Massimo Susic: “A Pisa ho lasciato il cuore, ora auguro al Pisa di andare in B”

PORDENONE – Molti ex popolavano ieri la tribuna del Bottecchia di Pordenone per la semifinale playoff dei ramarri locali contro il Pisa, fra questi un indimenticato ex difensore nerazzurro dell’era “Romeo Andonetani”, Massimo Susic, friulano di origine, trevigiano di adozione, al Pisa nel campionato di serie B 1993/94 che culminò, purtroppo, con lo spareggio perso a Salerno contro l’Acireale. 

di Maurizio Ficeli

Massimo, ben ritrovato fra noi dopo molti anni come mai qui al Bottecchia?
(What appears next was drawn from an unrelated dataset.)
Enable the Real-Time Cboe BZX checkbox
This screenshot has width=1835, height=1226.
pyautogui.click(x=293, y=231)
“Sono venuto a vedere la gara vinta dal Pordenone contro la Casertana e poi ho approfittato anche per vedere il Pisa, squadra nella quale ho militato ai tempi di Anconetani e sono tutt’ora molto legato”.

A proposito di Anconetani, hai alcuni aneddoti da raccontare?
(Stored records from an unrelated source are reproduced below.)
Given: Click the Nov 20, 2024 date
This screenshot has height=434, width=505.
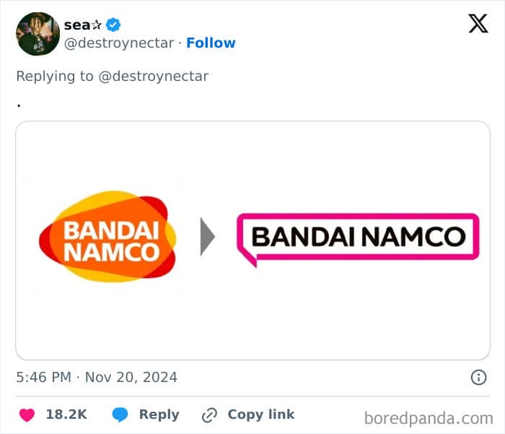Looking at the screenshot, I should coord(131,377).
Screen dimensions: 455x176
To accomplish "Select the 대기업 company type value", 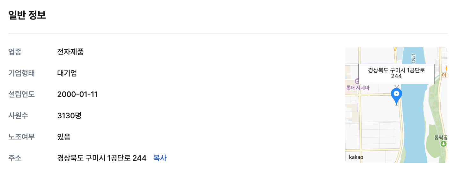I will click(x=67, y=73).
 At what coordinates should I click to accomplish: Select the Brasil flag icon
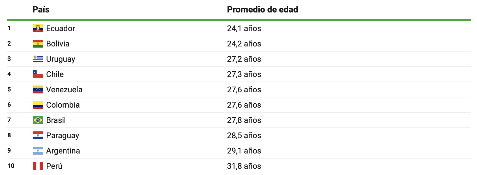pos(38,120)

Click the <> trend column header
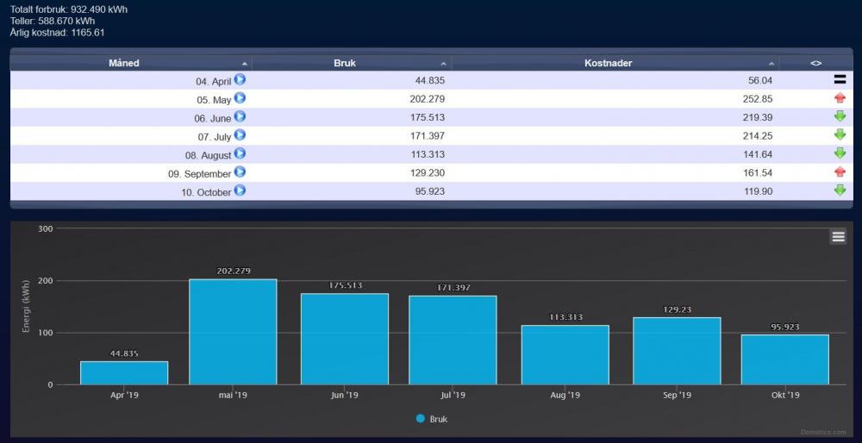pyautogui.click(x=815, y=63)
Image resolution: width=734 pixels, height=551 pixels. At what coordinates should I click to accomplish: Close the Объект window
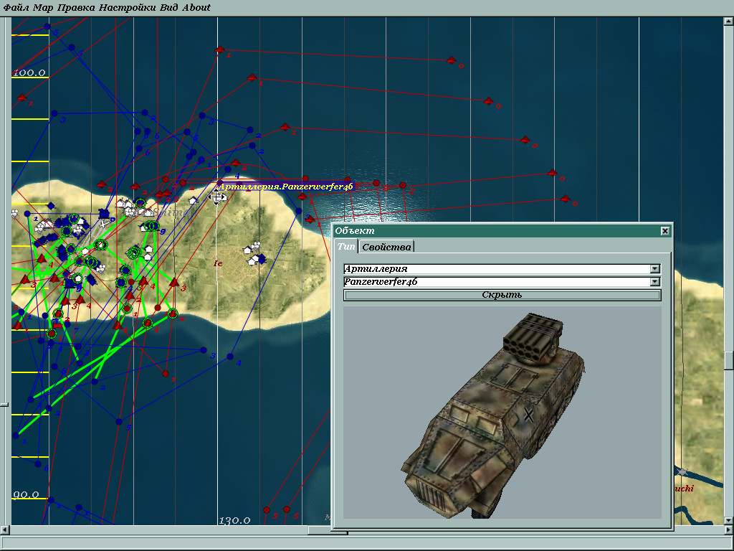664,231
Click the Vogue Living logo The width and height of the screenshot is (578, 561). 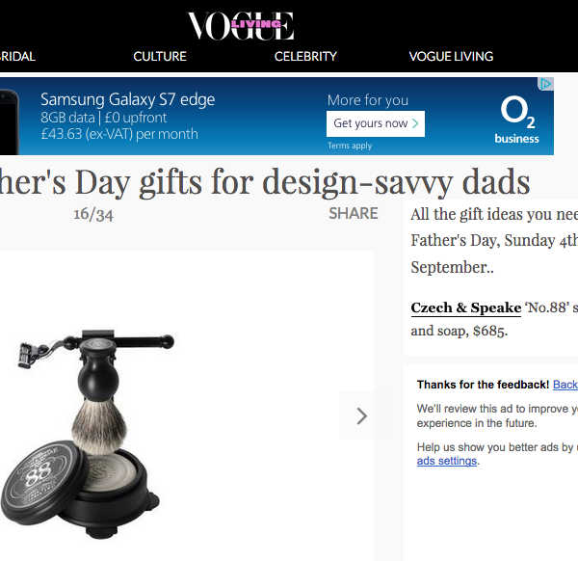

“Ci sono così tanti aneddoti da raccontare dei tempi di Anconetani che citarne uno è riduttivo, dico solo che a quei tempi eravamo davvero un bel gruppo, peccato per quello spareggio perso a Salerno con l’Acireale che ci condannò, poi andai nel Parma, ma Pisa mi è sempre rimasta nel cuore”.

E del Pisa attuale cosa puoi dirmi?

“Mi piace molto Gattuso, grande come giocatore e che anche  come allenatore ha grinta da vendere e ci mette sempre la faccia”.
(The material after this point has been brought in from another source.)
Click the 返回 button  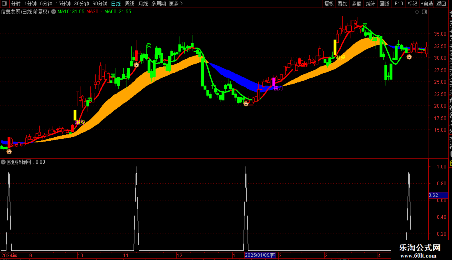[441, 4]
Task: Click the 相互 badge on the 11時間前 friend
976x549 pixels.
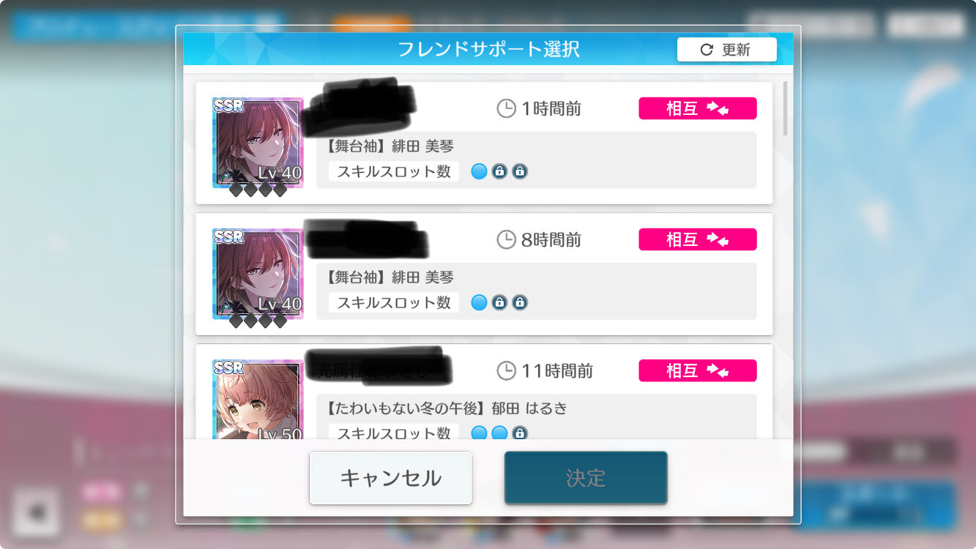Action: [x=698, y=370]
Riguardo all’altra semifinale fra Lecce e Foggia qual è la tua valutazione in merito?

“Ho visto il Foggia e ti devo dire che è una bella squadra, non pensavo potesse però vincere a Lecce ed invece lo ha fatto ed ha conquistato la finale meritatamente”.

Sulla gara di ieri il tuo cuore era diviso a metà…

“Il Pordenone è un pezzo del mio cuore, in quanto anche se vivo a Treviso sono friulano, ma l’altro pezzo è anche per il Pisa, che sinceramente ha chiuso la partita all’andata e ha meritatamente conquistato la finale. Adesso auguro al Pisa di andare in serie B”.